Swap "computer-use agent" for "desktop assistant" everywhere it occurs in the records below, and give all the lines again with nothing else changed.

Stored data entries
_ _ _

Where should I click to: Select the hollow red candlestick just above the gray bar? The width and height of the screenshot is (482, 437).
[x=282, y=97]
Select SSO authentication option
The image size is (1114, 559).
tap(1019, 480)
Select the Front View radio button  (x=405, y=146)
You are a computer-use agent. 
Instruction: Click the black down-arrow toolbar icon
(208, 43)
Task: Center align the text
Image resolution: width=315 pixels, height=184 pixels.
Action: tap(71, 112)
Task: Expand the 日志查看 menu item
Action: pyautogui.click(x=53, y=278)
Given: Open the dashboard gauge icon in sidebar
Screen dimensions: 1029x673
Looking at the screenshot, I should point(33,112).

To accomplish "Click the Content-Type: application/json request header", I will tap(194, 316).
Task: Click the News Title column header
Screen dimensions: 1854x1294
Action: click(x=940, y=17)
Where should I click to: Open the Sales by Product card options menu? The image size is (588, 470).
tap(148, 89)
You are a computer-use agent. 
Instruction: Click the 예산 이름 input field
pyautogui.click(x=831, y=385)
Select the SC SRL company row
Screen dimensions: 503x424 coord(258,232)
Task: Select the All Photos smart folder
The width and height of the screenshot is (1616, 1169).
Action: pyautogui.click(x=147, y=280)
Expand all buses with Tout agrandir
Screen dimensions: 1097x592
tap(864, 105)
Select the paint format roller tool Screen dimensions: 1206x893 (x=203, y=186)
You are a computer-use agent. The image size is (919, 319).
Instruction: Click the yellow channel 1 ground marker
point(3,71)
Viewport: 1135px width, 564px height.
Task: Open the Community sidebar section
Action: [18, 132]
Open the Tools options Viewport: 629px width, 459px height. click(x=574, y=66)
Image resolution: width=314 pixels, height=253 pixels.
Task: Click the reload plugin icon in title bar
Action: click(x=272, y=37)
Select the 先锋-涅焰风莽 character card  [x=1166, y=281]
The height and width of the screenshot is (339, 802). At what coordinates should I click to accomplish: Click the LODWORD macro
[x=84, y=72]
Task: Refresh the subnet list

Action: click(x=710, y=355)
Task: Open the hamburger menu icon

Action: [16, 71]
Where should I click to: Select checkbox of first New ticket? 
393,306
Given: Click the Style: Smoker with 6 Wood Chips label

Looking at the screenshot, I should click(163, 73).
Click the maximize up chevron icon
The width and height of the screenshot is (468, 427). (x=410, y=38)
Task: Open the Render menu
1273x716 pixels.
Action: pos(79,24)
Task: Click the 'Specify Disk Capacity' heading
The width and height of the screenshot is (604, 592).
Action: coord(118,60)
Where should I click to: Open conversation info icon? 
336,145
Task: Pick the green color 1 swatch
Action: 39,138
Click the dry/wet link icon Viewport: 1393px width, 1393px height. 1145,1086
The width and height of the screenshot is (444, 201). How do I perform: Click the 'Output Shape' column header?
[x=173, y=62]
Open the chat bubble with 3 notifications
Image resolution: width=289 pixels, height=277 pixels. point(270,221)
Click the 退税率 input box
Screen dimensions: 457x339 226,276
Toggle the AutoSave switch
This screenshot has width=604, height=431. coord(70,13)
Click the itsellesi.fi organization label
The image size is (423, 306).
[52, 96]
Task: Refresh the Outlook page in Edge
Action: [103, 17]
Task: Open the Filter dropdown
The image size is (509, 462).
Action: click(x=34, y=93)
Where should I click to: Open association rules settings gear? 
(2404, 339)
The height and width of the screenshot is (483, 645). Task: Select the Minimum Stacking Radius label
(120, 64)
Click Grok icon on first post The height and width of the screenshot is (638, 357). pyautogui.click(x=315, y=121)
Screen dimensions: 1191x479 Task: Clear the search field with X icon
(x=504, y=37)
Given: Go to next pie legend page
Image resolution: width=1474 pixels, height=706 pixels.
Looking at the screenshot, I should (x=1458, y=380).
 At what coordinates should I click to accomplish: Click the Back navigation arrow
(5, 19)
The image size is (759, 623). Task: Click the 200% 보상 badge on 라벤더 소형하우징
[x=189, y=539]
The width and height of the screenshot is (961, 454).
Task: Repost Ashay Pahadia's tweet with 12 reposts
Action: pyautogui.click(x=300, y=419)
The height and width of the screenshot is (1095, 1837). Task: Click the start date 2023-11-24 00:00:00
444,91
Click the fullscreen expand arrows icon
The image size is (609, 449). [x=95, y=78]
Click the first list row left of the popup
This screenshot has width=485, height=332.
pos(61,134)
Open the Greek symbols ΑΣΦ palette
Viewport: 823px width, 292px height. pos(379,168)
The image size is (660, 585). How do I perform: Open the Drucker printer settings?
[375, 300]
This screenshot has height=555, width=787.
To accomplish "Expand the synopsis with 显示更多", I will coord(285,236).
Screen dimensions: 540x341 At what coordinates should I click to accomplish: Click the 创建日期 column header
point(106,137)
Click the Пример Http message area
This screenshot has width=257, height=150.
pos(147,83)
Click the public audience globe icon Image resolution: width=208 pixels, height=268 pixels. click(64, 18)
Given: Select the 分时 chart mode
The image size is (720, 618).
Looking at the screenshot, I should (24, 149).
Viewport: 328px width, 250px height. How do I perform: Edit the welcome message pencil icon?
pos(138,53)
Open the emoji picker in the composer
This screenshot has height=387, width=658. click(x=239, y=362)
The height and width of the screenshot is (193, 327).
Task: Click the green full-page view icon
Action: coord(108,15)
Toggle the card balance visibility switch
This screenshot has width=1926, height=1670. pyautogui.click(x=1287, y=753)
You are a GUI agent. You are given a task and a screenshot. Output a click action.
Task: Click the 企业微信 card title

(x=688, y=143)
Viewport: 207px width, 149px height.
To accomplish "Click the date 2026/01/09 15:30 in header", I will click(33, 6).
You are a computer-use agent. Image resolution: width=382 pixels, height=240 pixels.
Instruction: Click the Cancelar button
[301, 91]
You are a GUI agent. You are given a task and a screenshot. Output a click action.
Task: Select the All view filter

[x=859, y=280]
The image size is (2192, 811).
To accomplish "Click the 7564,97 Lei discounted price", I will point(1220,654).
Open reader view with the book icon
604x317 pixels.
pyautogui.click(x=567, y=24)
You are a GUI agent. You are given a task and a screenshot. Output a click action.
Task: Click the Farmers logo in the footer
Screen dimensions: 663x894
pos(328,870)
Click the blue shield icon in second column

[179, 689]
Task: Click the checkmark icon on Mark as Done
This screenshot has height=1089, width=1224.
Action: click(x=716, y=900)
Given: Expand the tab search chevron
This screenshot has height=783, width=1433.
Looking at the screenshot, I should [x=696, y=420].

_ _ _

COMPLETE ANSWER
Where should I click to: Select the hollow red candlestick just above the gray bar? The width and height of the screenshot is (482, 437).
[x=282, y=97]
Select SSO authentication option
The image size is (1114, 559).
tap(1019, 480)
Select the Front View radio button  (x=405, y=146)
You are a desktop assistant. 
Instruction: Click the black down-arrow toolbar icon
(208, 43)
Task: Center align the text
Image resolution: width=315 pixels, height=184 pixels.
Action: tap(71, 112)
Task: Expand the 日志查看 menu item
Action: pyautogui.click(x=53, y=278)
Given: Open the dashboard gauge icon in sidebar
Screen dimensions: 1029x673
Looking at the screenshot, I should point(33,112).

To accomplish "Click the Content-Type: application/json request header", I will tap(194, 316).
Task: Click the News Title column header
Screen dimensions: 1854x1294
Action: click(x=940, y=17)
Where should I click to: Open the Sales by Product card options menu? The image size is (588, 470).
tap(148, 89)
You are a desktop assistant. 
Instruction: Click the 예산 이름 input field
pyautogui.click(x=831, y=385)
Select the SC SRL company row
Screen dimensions: 503x424 coord(258,232)
Task: Select the All Photos smart folder
The width and height of the screenshot is (1616, 1169).
Action: pyautogui.click(x=147, y=280)
Expand all buses with Tout agrandir
Screen dimensions: 1097x592
tap(864, 105)
Select the paint format roller tool Screen dimensions: 1206x893 (x=203, y=186)
You are a desktop assistant. The image size is (919, 319).
Instruction: Click the yellow channel 1 ground marker
point(3,71)
Viewport: 1135px width, 564px height.
Task: Open the Community sidebar section
Action: [18, 132]
Open the Tools options Viewport: 629px width, 459px height. click(x=574, y=66)
Image resolution: width=314 pixels, height=253 pixels.
Task: Click the reload plugin icon in title bar
Action: click(x=272, y=37)
Select the 先锋-涅焰风莽 character card  [x=1166, y=281]
The height and width of the screenshot is (339, 802). At what coordinates should I click to accomplish: Click the LODWORD macro
[x=84, y=72]
Task: Refresh the subnet list

Action: click(x=710, y=355)
Task: Open the hamburger menu icon

Action: [16, 71]
Where should I click to: Select checkbox of first New ticket? 
393,306
Given: Click the Style: Smoker with 6 Wood Chips label

Looking at the screenshot, I should click(163, 73).
Click the maximize up chevron icon
The width and height of the screenshot is (468, 427). (x=410, y=38)
Task: Open the Render menu
1273x716 pixels.
Action: pos(79,24)
Task: Click the 'Specify Disk Capacity' heading
The width and height of the screenshot is (604, 592).
Action: coord(118,60)
Where should I click to: Open conversation info icon? 
336,145
Task: Pick the green color 1 swatch
Action: 39,138
Click the dry/wet link icon Viewport: 1393px width, 1393px height. 1145,1086
The width and height of the screenshot is (444, 201). How do I perform: Click the 'Output Shape' column header?
[x=173, y=62]
Open the chat bubble with 3 notifications
Image resolution: width=289 pixels, height=277 pixels. point(270,221)
Click the 退税率 input box
Screen dimensions: 457x339 226,276
Toggle the AutoSave switch
This screenshot has width=604, height=431. coord(70,13)
Click the itsellesi.fi organization label
The image size is (423, 306).
[52, 96]
Task: Refresh the Outlook page in Edge
Action: [103, 17]
Task: Open the Filter dropdown
The image size is (509, 462).
Action: click(x=34, y=93)
Where should I click to: Open association rules settings gear? 
(2404, 339)
The height and width of the screenshot is (483, 645). Task: Select the Minimum Stacking Radius label
(120, 64)
Click Grok icon on first post The height and width of the screenshot is (638, 357). pyautogui.click(x=315, y=121)
Screen dimensions: 1191x479 Task: Clear the search field with X icon
(x=504, y=37)
Given: Go to next pie legend page
Image resolution: width=1474 pixels, height=706 pixels.
Looking at the screenshot, I should (x=1458, y=380).
 At what coordinates should I click to accomplish: Click the Back navigation arrow
(5, 19)
The image size is (759, 623). Task: Click the 200% 보상 badge on 라벤더 소형하우징
[x=189, y=539]
The width and height of the screenshot is (961, 454).
Task: Repost Ashay Pahadia's tweet with 12 reposts
Action: pyautogui.click(x=300, y=419)
The height and width of the screenshot is (1095, 1837). Task: Click the start date 2023-11-24 00:00:00
444,91
Click the fullscreen expand arrows icon
The image size is (609, 449). [x=95, y=78]
Click the first list row left of the popup
This screenshot has width=485, height=332.
pos(61,134)
Open the Greek symbols ΑΣΦ palette
Viewport: 823px width, 292px height. pos(379,168)
The image size is (660, 585). How do I perform: Open the Drucker printer settings?
[375, 300]
This screenshot has height=555, width=787.
To accomplish "Expand the synopsis with 显示更多", I will coord(285,236).
Screen dimensions: 540x341 At what coordinates should I click to accomplish: Click the 创建日期 column header
point(106,137)
Click the Пример Http message area
This screenshot has width=257, height=150.
pos(147,83)
Click the public audience globe icon Image resolution: width=208 pixels, height=268 pixels. click(64, 18)
Given: Select the 分时 chart mode
The image size is (720, 618).
Looking at the screenshot, I should (24, 149).
Viewport: 328px width, 250px height. How do I perform: Edit the welcome message pencil icon?
pos(138,53)
Open the emoji picker in the composer
This screenshot has height=387, width=658. click(x=239, y=362)
The height and width of the screenshot is (193, 327).
Task: Click the green full-page view icon
Action: coord(108,15)
Toggle the card balance visibility switch
This screenshot has width=1926, height=1670. pyautogui.click(x=1287, y=753)
You are a GUI agent. You are given a task and a screenshot. Output a click action.
Task: Click the 企业微信 card title

(x=688, y=143)
Viewport: 207px width, 149px height.
To accomplish "Click the date 2026/01/09 15:30 in header", I will click(33, 6).
You are a desktop assistant. Image resolution: width=382 pixels, height=240 pixels.
Instruction: Click the Cancelar button
[301, 91]
You are a GUI agent. You are given a task and a screenshot. Output a click action.
Task: Select the All view filter

[x=859, y=280]
The image size is (2192, 811).
To accomplish "Click the 7564,97 Lei discounted price", I will point(1220,654).
Open reader view with the book icon
604x317 pixels.
pyautogui.click(x=567, y=24)
You are a GUI agent. You are given a task and a screenshot. Output a click action.
Task: Click the Farmers logo in the footer
Screen dimensions: 663x894
pos(328,870)
Click the blue shield icon in second column

[179, 689]
Task: Click the checkmark icon on Mark as Done
This screenshot has height=1089, width=1224.
Action: click(x=716, y=900)
Given: Expand the tab search chevron
This screenshot has height=783, width=1433.
Looking at the screenshot, I should [x=696, y=420].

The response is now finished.